*Work to complete*
In the text on GM crops in India, what did the parliamentary committee recommend about Bt. brinjal?
[[ Selected passage open ]]
The long-drawn debate over genetically modified (GM) crops in India saw another shocker this week when one of the country’s Parliamentary committees said it was ‘highly disconcerted’ over the pressure being created by the GM industry over the body responsible for approval of GM crops in India (press release). The parliamentary committee smells a ‘collusion of a worst kind’ happening between the approving committee and the industry and has recommended a thorough independent probe into the introduction and subsequent moratorium on Bt. brinjal in India.
In 2008, the Indian Council for Agricultural Research (ICAR) had noted in a report that when lambs were fed with Bt. cotton seeds, the weights of their liver and testicles increased and the WBC in their blood decreased. The parliamentary committee took note of this and has recommended a professional evaluation of these developments to decide biosafety and health safety aspects of Bt. cotton.
[[ Selected passage closed ]]
[[ Source data open ]]
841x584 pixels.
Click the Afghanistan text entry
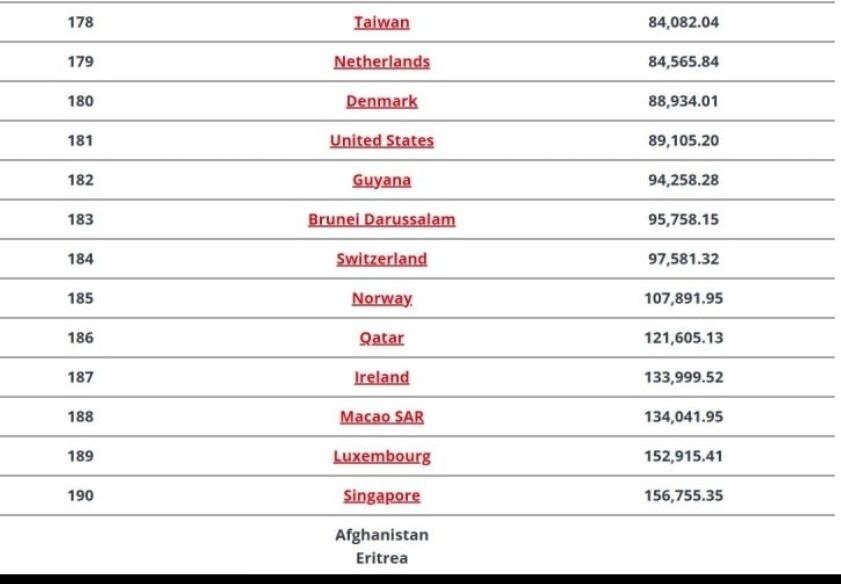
[[ Source data closed ]]
*Output of the task*
A thorough independent probe into the introduction and subsequent moratorium on Bt. brinjal in India.